Work instruction
Retype, without any change, the first line of the records and every line after it through the one containing "Insert the Path display variable pill".
Data provided below:
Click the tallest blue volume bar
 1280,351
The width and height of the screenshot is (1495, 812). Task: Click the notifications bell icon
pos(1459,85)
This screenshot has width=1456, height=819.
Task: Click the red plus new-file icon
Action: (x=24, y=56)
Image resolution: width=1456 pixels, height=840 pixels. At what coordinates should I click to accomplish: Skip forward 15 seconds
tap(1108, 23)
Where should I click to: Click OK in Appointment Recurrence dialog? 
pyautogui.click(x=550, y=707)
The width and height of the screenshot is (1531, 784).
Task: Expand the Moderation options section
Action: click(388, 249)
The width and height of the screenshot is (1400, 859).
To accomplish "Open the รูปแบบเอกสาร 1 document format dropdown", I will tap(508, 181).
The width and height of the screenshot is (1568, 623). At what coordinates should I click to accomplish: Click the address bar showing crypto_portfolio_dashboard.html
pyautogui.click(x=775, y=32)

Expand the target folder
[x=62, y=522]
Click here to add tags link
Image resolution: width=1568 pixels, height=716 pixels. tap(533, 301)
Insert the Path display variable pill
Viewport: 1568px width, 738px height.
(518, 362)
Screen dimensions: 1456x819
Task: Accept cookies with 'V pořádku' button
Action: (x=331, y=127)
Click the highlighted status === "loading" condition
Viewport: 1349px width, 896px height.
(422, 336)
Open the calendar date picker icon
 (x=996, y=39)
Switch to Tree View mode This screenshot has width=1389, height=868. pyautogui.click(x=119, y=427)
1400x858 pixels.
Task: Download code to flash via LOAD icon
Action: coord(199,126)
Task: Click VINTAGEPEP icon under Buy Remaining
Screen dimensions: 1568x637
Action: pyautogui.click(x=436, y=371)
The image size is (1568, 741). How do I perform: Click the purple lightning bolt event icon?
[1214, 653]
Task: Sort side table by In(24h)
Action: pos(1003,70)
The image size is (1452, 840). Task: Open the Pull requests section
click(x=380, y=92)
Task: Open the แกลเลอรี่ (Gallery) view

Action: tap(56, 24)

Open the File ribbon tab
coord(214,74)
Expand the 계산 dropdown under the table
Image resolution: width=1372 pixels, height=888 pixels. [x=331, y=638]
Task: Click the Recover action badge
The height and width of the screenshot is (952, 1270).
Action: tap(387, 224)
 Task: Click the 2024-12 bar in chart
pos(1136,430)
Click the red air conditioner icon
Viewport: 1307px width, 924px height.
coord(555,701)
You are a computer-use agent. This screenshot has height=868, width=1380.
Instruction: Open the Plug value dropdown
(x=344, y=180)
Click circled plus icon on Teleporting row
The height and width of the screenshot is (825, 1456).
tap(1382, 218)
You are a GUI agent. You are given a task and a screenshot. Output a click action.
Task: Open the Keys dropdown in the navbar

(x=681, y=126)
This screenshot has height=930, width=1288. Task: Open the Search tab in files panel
End of Data provided.
Result below
Click the tallest blue volume bar
 1280,351
The width and height of the screenshot is (1495, 812). Task: Click the notifications bell icon
pos(1459,85)
This screenshot has width=1456, height=819.
Task: Click the red plus new-file icon
Action: (x=24, y=56)
Image resolution: width=1456 pixels, height=840 pixels. At what coordinates should I click to accomplish: Skip forward 15 seconds
tap(1108, 23)
Where should I click to: Click OK in Appointment Recurrence dialog? 
pyautogui.click(x=550, y=707)
The width and height of the screenshot is (1531, 784).
Task: Expand the Moderation options section
Action: click(388, 249)
The width and height of the screenshot is (1400, 859).
To accomplish "Open the รูปแบบเอกสาร 1 document format dropdown", I will tap(508, 181).
The width and height of the screenshot is (1568, 623). At what coordinates should I click to accomplish: Click the address bar showing crypto_portfolio_dashboard.html
pyautogui.click(x=775, y=32)

Expand the target folder
[x=62, y=522]
Click here to add tags link
Image resolution: width=1568 pixels, height=716 pixels. tap(533, 301)
Insert the Path display variable pill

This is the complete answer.